In contrast, the DPJ scored a victory in last summer’s lower house election with a Dreamland Party manifesto. After the election, however, they didn’t implement the pledges in the manifesto, and their transformation into a Party that Listens to Organizations accelerated.

Meanwhile, the Kan Cabinet has spurred the rapid ascent within the DPJ of the Japan Bureaucracy Party, which has now become the dominant force. There has been a quick recovery of the forces backing leadership by the bureaucracy, as illustrated by the Cabinet decision to pursue a course of “integration with the bureaucracy” on the day the Kan Cabinet took office.

Viewed from this perspective, the “change of government” (proclaimed by the DPJ) has, in fact, already come to an end.

The coalition government formed by the Party that Listens to Organizations, which was in power for many years, and the Japan Bureaucracy Party handed over control of the government last summer, but it quickly made a comeback even before the upper house elections.

Of course there were no policy disputes in the upper house election.

Of these four parties, the least influential is the Serious Politicians. The reason is simple: It is far more advantageous in elections to take the position of the Party that Listens to Organizations or the Dreamland Party. Therefore, more than a few people drift into one of these parties, even if they have the temperament or the vision of a Serious Politician. As long as they are in the minority, however, politics will not improve regardless of the political realignments that occur.

Is it not possible to achieve a politics in which people with different philosophies conduct policy debates and the Serious Politicians conducting those debates over party lines account for most of the people in political circles?

The gridlock between the two houses would be a way to achieve that. Use the gridlock as a lever to generate serious policy debate among the parties. If policy disputes are revealed to the public through debate, the good and the bad of each party’s policies will become apparent of themselves. This will expose the parties and their members that cannot withstand policy disputes, and enable everyone to see who is a Serious Politician.

(end translation)

*****
Chief Cabinet Secretary Sengoku Yoshito is taking a “live it or live with it” approach to gridlock. He said on the 26th in Tokyo:

This situation will not change for six years. Regardless of who is in government, they must manage government affairs with the premise that gridlock will not change….Different alliances, coalitions, and groupings will emerge through policy debate, as long as they are not considered “unholy alliances”.

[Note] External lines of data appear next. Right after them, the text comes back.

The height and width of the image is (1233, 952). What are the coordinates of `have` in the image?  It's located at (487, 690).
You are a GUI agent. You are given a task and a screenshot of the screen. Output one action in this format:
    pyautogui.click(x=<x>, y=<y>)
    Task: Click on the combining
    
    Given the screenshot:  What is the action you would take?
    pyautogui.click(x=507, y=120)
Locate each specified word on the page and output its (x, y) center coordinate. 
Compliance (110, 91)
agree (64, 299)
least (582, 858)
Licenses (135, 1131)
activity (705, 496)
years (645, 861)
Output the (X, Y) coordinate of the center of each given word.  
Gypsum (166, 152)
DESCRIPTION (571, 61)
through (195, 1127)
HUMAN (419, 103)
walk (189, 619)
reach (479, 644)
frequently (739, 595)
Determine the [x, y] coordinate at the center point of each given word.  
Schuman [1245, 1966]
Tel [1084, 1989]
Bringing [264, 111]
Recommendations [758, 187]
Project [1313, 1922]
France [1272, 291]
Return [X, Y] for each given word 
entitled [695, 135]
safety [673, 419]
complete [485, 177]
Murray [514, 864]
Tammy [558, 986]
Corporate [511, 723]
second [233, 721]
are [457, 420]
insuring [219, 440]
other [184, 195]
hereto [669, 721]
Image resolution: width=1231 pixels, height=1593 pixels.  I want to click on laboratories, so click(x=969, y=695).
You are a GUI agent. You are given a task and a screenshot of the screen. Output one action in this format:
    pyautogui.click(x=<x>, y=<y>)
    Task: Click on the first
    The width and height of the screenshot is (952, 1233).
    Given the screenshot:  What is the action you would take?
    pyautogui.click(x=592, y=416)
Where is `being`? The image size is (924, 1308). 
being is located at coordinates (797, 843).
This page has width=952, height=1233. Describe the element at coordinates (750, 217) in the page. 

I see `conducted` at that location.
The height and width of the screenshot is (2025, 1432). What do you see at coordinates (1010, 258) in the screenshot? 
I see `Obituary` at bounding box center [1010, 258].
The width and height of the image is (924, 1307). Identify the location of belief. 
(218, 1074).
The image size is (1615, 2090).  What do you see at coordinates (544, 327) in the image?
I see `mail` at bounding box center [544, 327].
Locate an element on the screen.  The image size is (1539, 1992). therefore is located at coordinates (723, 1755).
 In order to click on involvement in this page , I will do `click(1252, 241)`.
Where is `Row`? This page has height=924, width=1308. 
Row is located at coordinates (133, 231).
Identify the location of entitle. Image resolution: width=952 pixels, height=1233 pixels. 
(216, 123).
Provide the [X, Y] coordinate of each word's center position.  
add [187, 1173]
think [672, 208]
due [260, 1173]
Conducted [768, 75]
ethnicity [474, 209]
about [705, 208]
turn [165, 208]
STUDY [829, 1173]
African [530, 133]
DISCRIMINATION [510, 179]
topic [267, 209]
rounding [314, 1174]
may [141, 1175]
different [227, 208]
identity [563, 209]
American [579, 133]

Mr. Sengoku has dropped hints of a grand coalition with the LDP, an idea the LDP says it does not intend to entertain. Let’s hope they stick to that decision. Those two parties as presently constituted locked in loveless embrace to govern Japan would be the equivalent of a person with cholesterol-clogged arteries deciding that a diet of sausage, French fries, and bagels and cream cheese would be the royal road to health.